SAS Institute, 2014. — 120 p. — ISBN: 1612909043, 9781612909042
Unstructured data is the most voluminous form of data in the world, and analysts rarely receive it in perfect condition for processing. In other words, you often need to clean, transform, and enhance your source data before you can use and derive value from it—especially where textual data is concerned. In Introduction to Regular Expressions in SAS, SAS programmers of virtually all skill levels will learn how to harness the power of Regular Expressions within the SAS programming language for a wide array of everyday applications of unstructured data analyses. This book uses a practical, examples-based approach to walk you through using Regular Expressions for unstructured data processing, and provides you with the foundational information and examples to perform advanced applications.
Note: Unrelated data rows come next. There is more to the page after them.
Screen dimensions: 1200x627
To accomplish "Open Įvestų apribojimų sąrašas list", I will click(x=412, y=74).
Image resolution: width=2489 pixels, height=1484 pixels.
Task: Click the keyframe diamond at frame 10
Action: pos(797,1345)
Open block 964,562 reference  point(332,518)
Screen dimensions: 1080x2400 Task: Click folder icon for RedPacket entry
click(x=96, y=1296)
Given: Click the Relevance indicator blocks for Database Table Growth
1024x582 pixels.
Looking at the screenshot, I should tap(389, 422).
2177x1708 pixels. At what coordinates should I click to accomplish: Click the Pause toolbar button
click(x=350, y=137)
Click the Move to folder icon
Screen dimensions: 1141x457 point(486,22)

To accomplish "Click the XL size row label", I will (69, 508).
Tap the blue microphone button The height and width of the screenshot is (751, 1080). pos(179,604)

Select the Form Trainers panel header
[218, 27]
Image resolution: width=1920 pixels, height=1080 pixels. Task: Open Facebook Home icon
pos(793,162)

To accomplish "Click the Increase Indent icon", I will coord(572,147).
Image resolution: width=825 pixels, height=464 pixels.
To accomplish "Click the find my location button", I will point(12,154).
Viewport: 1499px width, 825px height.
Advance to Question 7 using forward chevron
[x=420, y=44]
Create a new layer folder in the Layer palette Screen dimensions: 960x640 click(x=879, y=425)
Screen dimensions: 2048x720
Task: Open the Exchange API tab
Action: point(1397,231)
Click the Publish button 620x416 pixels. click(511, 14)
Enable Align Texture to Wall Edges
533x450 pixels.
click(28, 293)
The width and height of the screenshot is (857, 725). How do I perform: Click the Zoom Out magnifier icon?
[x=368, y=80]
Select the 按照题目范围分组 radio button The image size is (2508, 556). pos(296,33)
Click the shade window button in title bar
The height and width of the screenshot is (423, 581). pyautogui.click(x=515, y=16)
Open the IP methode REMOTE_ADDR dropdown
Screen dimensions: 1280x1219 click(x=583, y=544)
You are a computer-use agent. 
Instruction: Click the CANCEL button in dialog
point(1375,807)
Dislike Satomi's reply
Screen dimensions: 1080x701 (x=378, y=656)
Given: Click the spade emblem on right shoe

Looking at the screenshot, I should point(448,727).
From fuzzy matching to data extraction, this book is a critical reference for any advanced analytics practitioner who needs to leverage SAS software to effectively process their data. This book is part of the SAS Press Program.
About the Author
K. Matthew Windham, CAP, is the director of analytics at NTELX Inc., an analytics and technology solutions consulting firm located in the Washington, DC area. His focus is on helping clients improve their daily operations through the application of mathematical and statistical modeling, data and text mining, and optimization. A longtime SAS user, Matt enjoys leveraging the breadth of the SAS platform to create innovative, predictive analytics solutions. During his career, Matt has led consulting teams in mission-critical environments to provide rapid, high-impact results. He has also architected and delivered analytics solutions across the federal government, with a particular focus on the US Department of Defense and the US Department of the Treasury. Matt is a Certified Analytics Professional (CAP) who received his BS in Applied Mathematics from N.C. State University and his MS in Mathematics and Statistics from Georgetown University.